Pese a las carencias actuales, los expertos rechazan que España esté muy rezagada respecto al resto de Europa. “Se cita siempre al Reino Unido, que secuencia el 10%. Pero eso es un caso especial. Si miramos las bases de datos mundiales, España tiene la misma o más secuenciaciones que Francia, Alemania o Italia”, concluye Galán.
Siete cambios en el virus que están bajo la lupa de Sanidad
El documento también recoge dos más detectadas en el Reino Unido (una de ellas relacionada con Nigeria), otra en California y una más en Río de Janeiro. Sobre tres de ellas aún se está investigando si tienen algún impacto real sobre la salud pública, mientras la codificada como VOC 202102/02 —de la que se han detectado 23 casos en el Reino Unido y uno en Holanda— se considera similar a la variante británica, con un “posible mayor escape a la respuesta inmune”.
Sobre la variante británica, el informe destaca que es “dominante en el Reino Unido e Irlanda, y se observa una rápida sustitución de las otras variantes circulantes en otros países europeos”. Es “más transmisible, probablemente más letal y no parece que escape a la inmunidad”, adquirida tras haber pasado la infección o ser vacunado.

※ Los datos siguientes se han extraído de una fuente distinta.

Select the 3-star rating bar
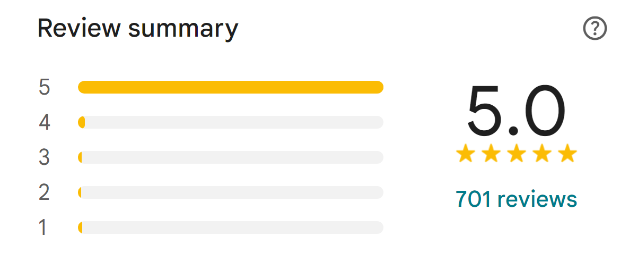Image resolution: width=638 pixels, height=261 pixels. point(231,157)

De la sudafricana, el informe apunta que existe una “alta prevalencia en Tirol, Austria a partir de un brote epidémico” y que “probablemente [sea] más transmisible”, aunque lo más relevante es su capacidad de reinfección a personas que ya han pasado la enfermedad o han sido vacunadas. De la brasileña hay “pocos datos aún sobre transmisibilidad y virulencia”, aunque al igual que la sudafricana puede sortear la respuesta inmune de algunas personas.